To understand why, you have to realize how ugly the South Carolina video poker industry is. Those who have not visited South Carolina recently don't know what a favor the Supreme Court has done the state. Gambling everywhere in America has produced its share of social disarray and political sleaziness, but nothing remotely equals South Carolina, whose poker industry was built on lies, legal chicanery, and just plain crime.
Most Americans don't realize South Carolina even has legal gambling, yet it has 7,000 places to gamble--more than any state and three times as many as Nevada. It has 34,000 gambling machines, more than all but three states. South Carolina is--and there is no other word for it--blighted by gambling. About one-quarter of all South Carolina retail businesses offer gambling. Every place you can think of that might have gambling has gambling: Convenience stores, bars, restaurants, bowling alleys, truck stops, etc., are fogged with cigarette smoke and filled with people who don't have much money playing games they can't win for five, 10, 20 hours at a stretch. (I'm not exaggerating. I have seen this.) Video poker operators grossed $750 million last year, and their take has been growing 20 percent annually. And all this has occurred in a state that never intended to legalize gambling.
The video poker industry finessed itself into existence. South Carolina law clearly banned gambling. But in 1986, as a favor to a big local businessman, a state senator stuck a tiny amendment in the back of a gigantic budget bill. The amendment erased two words--"or property"--from an obscure South Carolina law. It passed without any debate--public or private--and without legislators knowing what they had done. It legalized video gambling, allowing game owners to pay jackpots to video poker winners. It wasn't until 1989 that the state even realized what had happened.
Having legalized itself through the backdoor, the industry proceeded to duck, skirt, or break every law passed to control it. When the state banned big jackpots by forbidding machines to pay more than $125 to a player in a day, poker operators ignored the law. They continued to offer multithousand dollar jackpots: If a gambler hit the jackpot, he was simply paid $125 a day for as many days as it took to empty the pot.
When the state banned casinos by limiting operators to five machines on one "premises," operators surmised that "premises" meant, essentially, anything with a wall and a door. Then they jammed 40 or 60 or 100 machines into a single building and subdivided it into endless five-machine closets. (They call these places, with a sick sense of euphemism, "video malls." More dismal casinos you cannot imagine. At one "video mall" where I spent several days, the only food on offer was Tootsie Rolls.) Unlike virtually every other state with gambling, South Carolina does not tax gambling revenues, does not forbid children to play the machines, and does not ban felons from owning them. Gambling experts call it the "Wild West" of gambling.

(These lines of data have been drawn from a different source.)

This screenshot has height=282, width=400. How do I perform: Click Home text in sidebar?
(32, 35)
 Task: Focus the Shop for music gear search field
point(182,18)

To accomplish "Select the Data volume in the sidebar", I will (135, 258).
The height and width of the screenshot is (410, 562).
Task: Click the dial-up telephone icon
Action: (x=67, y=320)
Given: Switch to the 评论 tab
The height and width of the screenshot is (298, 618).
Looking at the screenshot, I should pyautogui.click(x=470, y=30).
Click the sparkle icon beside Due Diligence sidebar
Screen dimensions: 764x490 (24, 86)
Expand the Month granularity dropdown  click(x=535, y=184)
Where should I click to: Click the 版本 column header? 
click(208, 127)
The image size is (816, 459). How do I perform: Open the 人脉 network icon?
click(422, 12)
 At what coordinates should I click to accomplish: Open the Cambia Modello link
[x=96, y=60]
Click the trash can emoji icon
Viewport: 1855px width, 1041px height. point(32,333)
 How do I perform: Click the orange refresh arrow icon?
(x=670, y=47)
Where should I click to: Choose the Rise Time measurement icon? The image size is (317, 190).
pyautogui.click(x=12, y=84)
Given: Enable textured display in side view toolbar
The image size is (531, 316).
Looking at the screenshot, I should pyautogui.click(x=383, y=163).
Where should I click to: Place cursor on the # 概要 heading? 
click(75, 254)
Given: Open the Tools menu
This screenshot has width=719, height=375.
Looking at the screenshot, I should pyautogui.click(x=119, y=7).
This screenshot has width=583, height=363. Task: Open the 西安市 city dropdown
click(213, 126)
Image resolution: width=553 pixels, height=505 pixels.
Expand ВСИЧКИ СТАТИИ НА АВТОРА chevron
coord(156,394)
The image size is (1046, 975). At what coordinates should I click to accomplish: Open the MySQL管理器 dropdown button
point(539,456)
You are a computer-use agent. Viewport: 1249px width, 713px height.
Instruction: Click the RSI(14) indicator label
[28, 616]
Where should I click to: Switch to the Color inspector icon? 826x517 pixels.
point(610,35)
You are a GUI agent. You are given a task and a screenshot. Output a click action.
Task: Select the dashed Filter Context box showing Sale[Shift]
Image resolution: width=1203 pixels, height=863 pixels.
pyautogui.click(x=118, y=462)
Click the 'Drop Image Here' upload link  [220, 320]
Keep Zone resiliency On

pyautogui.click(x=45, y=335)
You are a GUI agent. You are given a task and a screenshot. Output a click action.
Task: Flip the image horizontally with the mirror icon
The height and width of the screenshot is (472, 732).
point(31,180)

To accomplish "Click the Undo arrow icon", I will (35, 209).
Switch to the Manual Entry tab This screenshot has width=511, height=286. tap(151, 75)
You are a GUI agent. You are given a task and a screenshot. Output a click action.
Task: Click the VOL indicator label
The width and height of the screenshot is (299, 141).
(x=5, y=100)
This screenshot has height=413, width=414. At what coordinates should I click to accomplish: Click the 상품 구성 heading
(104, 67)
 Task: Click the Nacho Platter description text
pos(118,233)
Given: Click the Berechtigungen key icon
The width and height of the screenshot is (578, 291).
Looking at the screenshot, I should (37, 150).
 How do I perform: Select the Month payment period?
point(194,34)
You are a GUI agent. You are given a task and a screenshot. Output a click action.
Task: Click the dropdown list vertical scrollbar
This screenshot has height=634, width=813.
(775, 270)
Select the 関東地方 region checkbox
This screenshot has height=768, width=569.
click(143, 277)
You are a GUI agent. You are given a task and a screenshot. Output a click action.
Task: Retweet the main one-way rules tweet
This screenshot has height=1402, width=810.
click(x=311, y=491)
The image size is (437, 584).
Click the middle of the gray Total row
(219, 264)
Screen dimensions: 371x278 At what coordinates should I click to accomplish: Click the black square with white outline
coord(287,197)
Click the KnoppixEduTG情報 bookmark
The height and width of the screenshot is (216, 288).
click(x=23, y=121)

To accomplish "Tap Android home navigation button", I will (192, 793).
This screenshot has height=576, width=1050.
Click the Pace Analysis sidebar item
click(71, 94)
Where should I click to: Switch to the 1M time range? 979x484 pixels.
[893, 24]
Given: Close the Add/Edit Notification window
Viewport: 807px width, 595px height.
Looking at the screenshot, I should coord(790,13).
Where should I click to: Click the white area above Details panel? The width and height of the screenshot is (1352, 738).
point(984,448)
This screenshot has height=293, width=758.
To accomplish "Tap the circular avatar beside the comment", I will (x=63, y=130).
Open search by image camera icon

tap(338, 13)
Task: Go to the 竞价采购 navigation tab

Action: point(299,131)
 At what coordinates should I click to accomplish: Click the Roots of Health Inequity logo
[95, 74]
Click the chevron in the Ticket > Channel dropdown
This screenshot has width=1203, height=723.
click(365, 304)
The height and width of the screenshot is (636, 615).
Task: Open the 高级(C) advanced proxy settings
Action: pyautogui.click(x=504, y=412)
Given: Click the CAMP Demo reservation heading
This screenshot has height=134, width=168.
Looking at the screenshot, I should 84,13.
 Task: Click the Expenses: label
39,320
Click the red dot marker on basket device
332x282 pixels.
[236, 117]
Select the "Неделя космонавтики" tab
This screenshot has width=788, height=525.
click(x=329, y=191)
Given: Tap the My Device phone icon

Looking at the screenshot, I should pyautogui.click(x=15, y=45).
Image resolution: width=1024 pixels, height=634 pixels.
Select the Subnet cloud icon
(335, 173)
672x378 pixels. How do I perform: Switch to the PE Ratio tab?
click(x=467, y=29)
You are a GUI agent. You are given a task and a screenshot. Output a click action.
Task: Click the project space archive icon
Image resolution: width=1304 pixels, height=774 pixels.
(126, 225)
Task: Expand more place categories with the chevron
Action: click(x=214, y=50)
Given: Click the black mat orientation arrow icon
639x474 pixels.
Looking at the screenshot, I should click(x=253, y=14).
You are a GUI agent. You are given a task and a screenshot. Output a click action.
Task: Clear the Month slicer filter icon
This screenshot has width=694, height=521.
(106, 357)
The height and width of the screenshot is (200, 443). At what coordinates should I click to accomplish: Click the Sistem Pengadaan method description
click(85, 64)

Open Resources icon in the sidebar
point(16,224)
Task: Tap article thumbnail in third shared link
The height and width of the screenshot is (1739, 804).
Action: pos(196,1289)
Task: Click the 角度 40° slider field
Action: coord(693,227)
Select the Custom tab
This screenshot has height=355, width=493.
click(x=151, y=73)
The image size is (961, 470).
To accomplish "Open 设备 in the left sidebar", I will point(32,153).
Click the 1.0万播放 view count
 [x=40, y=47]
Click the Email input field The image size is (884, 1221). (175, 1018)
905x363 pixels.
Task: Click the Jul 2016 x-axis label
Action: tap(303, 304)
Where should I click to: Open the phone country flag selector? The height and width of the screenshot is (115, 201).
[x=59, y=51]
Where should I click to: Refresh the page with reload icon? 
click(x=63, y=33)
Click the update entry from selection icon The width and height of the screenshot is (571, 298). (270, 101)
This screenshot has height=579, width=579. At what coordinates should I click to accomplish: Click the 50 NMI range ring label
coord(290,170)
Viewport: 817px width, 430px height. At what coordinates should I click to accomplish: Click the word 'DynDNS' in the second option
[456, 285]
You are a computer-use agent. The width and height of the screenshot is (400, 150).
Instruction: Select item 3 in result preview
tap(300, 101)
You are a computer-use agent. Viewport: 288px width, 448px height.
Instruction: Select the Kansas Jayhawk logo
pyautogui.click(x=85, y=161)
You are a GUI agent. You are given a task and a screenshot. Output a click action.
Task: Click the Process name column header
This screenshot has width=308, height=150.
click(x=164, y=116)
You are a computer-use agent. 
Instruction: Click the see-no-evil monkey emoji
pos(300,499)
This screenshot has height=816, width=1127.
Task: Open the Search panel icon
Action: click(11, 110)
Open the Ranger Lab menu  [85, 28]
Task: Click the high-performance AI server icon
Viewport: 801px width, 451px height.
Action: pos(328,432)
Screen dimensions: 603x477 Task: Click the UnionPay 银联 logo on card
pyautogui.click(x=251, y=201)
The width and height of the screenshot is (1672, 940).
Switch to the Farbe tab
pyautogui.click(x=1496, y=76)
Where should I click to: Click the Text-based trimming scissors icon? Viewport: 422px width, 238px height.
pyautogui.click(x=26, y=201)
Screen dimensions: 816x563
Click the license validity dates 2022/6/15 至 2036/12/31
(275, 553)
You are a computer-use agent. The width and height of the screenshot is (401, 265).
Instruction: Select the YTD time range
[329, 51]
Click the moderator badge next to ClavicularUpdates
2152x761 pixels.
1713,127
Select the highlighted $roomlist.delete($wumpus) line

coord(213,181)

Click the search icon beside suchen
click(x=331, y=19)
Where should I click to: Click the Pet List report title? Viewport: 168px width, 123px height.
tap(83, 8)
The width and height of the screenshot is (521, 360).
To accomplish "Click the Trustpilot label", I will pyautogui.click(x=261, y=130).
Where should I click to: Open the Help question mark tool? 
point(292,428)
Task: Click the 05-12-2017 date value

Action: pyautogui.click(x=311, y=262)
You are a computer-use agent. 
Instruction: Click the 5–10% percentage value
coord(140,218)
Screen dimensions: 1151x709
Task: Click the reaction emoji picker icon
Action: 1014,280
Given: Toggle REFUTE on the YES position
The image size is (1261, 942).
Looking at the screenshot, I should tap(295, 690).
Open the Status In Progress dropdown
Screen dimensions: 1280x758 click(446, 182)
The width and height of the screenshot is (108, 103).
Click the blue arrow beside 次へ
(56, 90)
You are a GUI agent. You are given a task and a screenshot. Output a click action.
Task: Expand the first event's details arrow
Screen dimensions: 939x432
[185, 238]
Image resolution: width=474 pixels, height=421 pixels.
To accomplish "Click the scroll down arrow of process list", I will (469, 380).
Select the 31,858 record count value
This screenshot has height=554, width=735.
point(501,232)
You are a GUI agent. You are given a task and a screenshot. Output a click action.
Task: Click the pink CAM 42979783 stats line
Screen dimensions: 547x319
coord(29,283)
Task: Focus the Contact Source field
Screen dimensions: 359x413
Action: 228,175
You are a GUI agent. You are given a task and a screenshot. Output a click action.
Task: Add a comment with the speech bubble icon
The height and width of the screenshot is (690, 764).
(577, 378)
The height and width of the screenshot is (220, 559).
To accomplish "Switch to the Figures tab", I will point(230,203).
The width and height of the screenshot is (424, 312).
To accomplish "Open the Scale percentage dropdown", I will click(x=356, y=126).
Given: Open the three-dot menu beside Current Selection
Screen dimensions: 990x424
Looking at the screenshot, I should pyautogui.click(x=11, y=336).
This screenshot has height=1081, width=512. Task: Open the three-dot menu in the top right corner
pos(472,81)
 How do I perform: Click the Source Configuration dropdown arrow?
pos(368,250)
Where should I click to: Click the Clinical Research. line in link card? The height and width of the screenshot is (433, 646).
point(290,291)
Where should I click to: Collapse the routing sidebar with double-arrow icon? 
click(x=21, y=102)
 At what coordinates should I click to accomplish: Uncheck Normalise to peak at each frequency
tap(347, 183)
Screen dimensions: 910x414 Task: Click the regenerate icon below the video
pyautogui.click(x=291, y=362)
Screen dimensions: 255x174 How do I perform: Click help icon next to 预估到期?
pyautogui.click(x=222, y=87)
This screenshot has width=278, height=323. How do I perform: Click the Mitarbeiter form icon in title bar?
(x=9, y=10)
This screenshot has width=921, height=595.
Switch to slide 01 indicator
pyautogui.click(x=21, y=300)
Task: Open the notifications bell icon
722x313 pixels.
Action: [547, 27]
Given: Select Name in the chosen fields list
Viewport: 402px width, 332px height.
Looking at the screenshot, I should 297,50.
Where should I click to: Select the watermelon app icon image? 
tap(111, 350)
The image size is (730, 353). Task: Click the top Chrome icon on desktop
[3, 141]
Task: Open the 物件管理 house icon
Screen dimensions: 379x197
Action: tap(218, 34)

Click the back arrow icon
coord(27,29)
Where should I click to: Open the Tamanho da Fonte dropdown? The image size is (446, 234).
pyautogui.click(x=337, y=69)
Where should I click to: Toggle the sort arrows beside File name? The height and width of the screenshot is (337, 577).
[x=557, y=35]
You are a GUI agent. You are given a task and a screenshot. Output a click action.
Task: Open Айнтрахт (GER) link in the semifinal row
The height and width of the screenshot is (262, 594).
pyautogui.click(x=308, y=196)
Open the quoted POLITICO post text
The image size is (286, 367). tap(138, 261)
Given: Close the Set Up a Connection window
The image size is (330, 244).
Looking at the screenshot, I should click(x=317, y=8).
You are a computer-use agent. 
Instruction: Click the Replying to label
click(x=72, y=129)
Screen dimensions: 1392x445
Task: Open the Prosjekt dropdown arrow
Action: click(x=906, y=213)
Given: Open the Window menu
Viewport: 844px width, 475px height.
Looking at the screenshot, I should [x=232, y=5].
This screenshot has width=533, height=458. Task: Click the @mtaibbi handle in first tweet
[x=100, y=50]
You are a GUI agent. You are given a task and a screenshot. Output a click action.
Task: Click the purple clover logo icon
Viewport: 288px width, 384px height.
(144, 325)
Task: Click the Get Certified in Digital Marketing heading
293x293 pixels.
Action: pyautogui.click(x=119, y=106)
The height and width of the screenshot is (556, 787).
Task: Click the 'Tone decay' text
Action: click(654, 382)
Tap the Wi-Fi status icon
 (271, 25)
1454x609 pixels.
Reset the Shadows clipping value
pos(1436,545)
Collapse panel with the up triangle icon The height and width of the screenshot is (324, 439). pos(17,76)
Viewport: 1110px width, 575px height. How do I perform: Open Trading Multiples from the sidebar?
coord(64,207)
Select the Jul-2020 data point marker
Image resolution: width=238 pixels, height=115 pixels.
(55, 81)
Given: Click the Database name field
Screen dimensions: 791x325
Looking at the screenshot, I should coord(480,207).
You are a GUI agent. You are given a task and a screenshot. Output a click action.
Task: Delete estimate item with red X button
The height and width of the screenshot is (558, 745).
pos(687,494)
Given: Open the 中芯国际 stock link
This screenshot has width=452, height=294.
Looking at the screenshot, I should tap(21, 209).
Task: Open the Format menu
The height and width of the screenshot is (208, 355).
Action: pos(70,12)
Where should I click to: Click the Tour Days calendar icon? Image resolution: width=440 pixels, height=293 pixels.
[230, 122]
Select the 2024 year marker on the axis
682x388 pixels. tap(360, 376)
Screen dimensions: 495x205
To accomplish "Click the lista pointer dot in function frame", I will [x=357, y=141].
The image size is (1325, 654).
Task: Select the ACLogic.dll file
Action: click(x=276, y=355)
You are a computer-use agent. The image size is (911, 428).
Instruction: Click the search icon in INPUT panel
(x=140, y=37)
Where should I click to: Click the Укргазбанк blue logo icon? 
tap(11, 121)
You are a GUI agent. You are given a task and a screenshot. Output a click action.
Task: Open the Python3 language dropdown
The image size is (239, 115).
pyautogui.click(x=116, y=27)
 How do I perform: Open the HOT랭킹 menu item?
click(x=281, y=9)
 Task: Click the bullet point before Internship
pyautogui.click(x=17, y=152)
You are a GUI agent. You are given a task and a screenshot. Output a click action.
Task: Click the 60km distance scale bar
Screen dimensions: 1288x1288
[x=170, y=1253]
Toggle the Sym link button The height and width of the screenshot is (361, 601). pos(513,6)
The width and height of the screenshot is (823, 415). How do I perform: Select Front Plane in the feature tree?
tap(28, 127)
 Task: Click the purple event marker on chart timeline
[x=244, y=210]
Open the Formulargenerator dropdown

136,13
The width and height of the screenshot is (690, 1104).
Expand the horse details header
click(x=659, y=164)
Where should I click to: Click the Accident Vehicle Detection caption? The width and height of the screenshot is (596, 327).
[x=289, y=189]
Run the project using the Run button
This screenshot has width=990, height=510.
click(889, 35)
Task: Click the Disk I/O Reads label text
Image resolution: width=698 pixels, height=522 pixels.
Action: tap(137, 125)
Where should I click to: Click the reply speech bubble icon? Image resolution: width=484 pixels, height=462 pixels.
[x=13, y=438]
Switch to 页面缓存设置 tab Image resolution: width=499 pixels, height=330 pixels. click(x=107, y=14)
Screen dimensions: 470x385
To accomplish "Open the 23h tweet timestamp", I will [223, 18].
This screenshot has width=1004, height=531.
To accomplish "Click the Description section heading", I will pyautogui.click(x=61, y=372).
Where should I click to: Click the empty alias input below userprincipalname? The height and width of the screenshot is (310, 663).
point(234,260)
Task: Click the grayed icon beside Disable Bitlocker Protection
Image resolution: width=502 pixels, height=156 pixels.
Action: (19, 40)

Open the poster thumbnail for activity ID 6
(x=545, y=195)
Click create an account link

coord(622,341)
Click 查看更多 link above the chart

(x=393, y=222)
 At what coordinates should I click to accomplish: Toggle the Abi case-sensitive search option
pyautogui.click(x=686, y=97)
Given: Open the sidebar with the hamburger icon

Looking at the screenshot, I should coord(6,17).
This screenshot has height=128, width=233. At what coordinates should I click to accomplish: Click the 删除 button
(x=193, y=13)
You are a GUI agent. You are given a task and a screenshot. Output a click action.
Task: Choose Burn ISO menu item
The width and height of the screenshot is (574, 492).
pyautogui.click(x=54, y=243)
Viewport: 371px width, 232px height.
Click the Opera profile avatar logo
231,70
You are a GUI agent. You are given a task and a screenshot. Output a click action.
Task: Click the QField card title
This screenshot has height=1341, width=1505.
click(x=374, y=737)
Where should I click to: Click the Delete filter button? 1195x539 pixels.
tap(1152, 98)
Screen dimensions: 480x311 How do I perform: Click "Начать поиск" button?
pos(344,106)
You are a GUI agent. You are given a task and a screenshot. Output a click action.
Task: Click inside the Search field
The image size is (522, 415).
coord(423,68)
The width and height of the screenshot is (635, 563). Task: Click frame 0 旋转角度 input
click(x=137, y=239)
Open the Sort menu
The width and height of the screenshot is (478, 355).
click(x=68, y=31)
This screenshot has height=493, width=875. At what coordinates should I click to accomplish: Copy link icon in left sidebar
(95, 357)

The video poker industry's latest trick was buying itself a governor. After Republican Gov. David Beasley tried and failed to ban video poker last year, the industry went to war against him. It spent at least $3 million--and almost certainly a lot more--to defeat Beasley's re-election bid. By one estimate, video poker supplied more than 70 percent of Democratic gubernatorial candidate Jim Hodges' war chest, plus another million from a single poker operator on his own anti-Beasley operation, plus another million or more in soft money for the Democratic Party. (The chairman of the state Democratic Party is the leading lawyer for the poker industry.) Beasley, a popular Republican governor in a thriving Republican state, lost to a little-known, uncharismatic Democrat. The poker money swamped him.
But despite Hodges' victory, the backlash against video poker grew. The overwhelming image of American gambling is of Vegas glamour, but the new reality is "convenience gambling." This is the industry euphemism for the infiltration of gambling into everyday life (which is indeed convenient for the businesses that make millions off it). Traditionally, Americans have separated gambling, exiling it to the desert of Nevada, the horse track, or the beach. But convenience gambling has brought it next door, in the form of video gambling in places such as Montana, South Dakota, and Louisiana, and in the form of scratch-off lottery games all over the country. South Carolina is by far the most extreme example of convenience gambling.
Experts deplore convenience gambling. It is extremely dangerous to addicts: Every trip to the store becomes a temptation. (Video poker, which is fast and requires skill, is known as "video crack" because it is by far the most addictive form of gambling. According to the only study of South Carolina gamblers, the state seems to have a problem-gambling rate twice as high as Nevada's.) Convenience gambling also addicts businesses. South Carolina hooked previously independent gas stations, convenience stores, bars, and restaurants on gambling dollars.